# Task details
Below are lines of data; restate word for word those running from the line containing "The image size is (1372, 893)." to the line containing "Task: Select the checkbox for Аслан Гуриев", inclusive, and no others.

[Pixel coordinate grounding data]
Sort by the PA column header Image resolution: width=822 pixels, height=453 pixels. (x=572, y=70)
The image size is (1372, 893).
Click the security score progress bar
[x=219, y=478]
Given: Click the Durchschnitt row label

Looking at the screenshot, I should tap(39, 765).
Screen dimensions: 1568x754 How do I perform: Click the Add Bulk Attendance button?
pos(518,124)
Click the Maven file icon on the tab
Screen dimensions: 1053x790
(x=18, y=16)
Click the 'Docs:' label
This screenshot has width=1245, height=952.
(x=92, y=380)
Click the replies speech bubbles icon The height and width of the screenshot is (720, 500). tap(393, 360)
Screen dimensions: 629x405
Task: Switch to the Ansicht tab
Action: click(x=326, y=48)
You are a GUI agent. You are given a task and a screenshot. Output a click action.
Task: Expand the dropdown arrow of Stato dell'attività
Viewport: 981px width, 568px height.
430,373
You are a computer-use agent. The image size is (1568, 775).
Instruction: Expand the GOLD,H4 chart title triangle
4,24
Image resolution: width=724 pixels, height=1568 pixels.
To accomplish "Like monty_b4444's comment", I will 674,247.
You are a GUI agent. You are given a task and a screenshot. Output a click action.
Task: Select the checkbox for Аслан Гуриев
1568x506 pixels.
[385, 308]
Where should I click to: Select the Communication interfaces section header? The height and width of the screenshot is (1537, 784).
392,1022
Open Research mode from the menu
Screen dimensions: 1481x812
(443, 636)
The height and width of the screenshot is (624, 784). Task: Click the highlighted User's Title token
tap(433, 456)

# Solution to the problem
The image size is (1372, 893).
Click the security score progress bar
[x=219, y=478]
Given: Click the Durchschnitt row label

Looking at the screenshot, I should tap(39, 765).
Screen dimensions: 1568x754 How do I perform: Click the Add Bulk Attendance button?
pos(518,124)
Click the Maven file icon on the tab
Screen dimensions: 1053x790
(x=18, y=16)
Click the 'Docs:' label
This screenshot has width=1245, height=952.
(x=92, y=380)
Click the replies speech bubbles icon The height and width of the screenshot is (720, 500). tap(393, 360)
Screen dimensions: 629x405
Task: Switch to the Ansicht tab
Action: click(x=326, y=48)
You are a GUI agent. You are given a task and a screenshot. Output a click action.
Task: Expand the dropdown arrow of Stato dell'attività
Viewport: 981px width, 568px height.
430,373
You are a computer-use agent. The image size is (1568, 775).
Instruction: Expand the GOLD,H4 chart title triangle
4,24
Image resolution: width=724 pixels, height=1568 pixels.
To accomplish "Like monty_b4444's comment", I will 674,247.
You are a GUI agent. You are given a task and a screenshot. Output a click action.
Task: Select the checkbox for Аслан Гуриев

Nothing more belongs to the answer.